Objective. Since these patients are young, and as there is no current recommendation to include colorectal cancer or LS-associated tumors in the family history of OS patients, the current project aims to investigate the genetic landscape of OS based in the identification of germline and somatic defects in this population (Figure 1).
Methods. By available biobank samples of OS tissue and normal tissue controls, we will characterize the somatic tumour and microsatellite instability profile in OS patients. Blood samples from OS will allow to study the rate of possible germline predispositions and validate the somatic findings. With this approach, we will provide a suggestion for personalized strategy for cancer prevention, diagnosis and treatment in the context of OS.
Briefly, Radium Oslo University Hospital (OUH) biobank is queried for available OS specimen archived as formalin-fixed, paraffin-embedded tissue (FFPE). Immunohistochemistry for the MMR proteins will be performed according to the local standardized protocols. The OS cases with abnormal expression will be sequenced using a panel of 94 genes and 284 single nucleotide polymorphism (SNPs) associated with a predisposition towards cancer, including exons and introns by next generation sequencing (NGS) platform, as previously described (8, 9, 10, 11). The 94-gene panel includes genes, for the most part, associated with a greater than two-fold increased risk of colorectal cancer, breast cancer, melanoma, ovarian cancer, endometrial cancer, prostate cancer, gastric cancer and pancreatic cancer. Bioinformatics data analysis will be performed from whole genome sequencing and exome data of OS cases provided by the internal collaboration (Sarcoma group) from the Department of Tumor Biology, OUH.
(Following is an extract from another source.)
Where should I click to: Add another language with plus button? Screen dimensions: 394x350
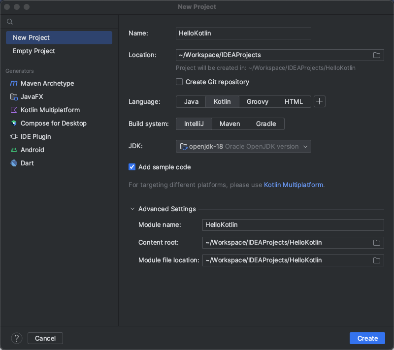[x=320, y=102]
Figure 1. Overall description of the aim, procedure and impact of the proposal.
Relevance and potential contribution of the project to cancer control
The identification of these individuals at risk and their families is important, because it allows to undertake personalised preventive measures. Several studies have shown that surveillance of LS families reduces the development of colorectal and decreases mortality by 50-70% compared to no surveillance. Other preventive measures are actively investigated to improve prognosis. There are no proven preventive measures to offer to OS patients, especially if their germline predisposition has not been suspected. This approach, the first one at the Norwegian level, will promote collaboration and sharing of the knowledge of OS genetic analysis across germline and somatic research collaborators.
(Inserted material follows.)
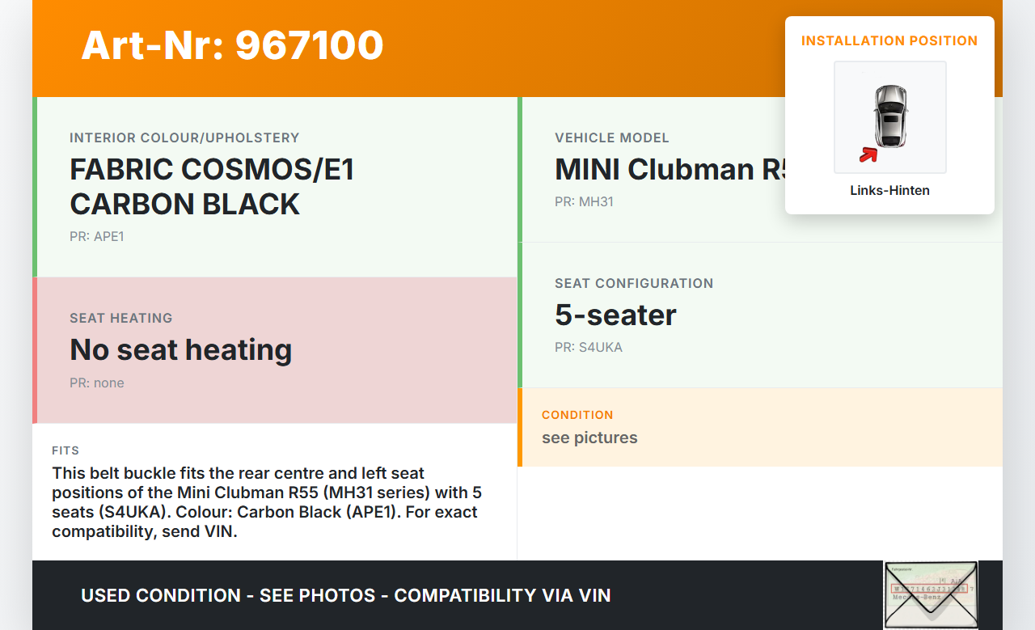Click the Installation Position heading
The image size is (1035, 630).
[889, 41]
The present project will propose a multi-tiered clinical and translational study in LS OS patients aimed at moving forward the personalization of medicine. A greater understanding of the underlying mechanisms of OS will improve its management. Finally, the current proposal is the result of a highly synergistic collaboration of Radium OUH and Institute of Cancer Research groups with a long track record and extensive experience collaborating in clinical management of LS patients, translational research, and the development of new personalized strategies to prevent cancer.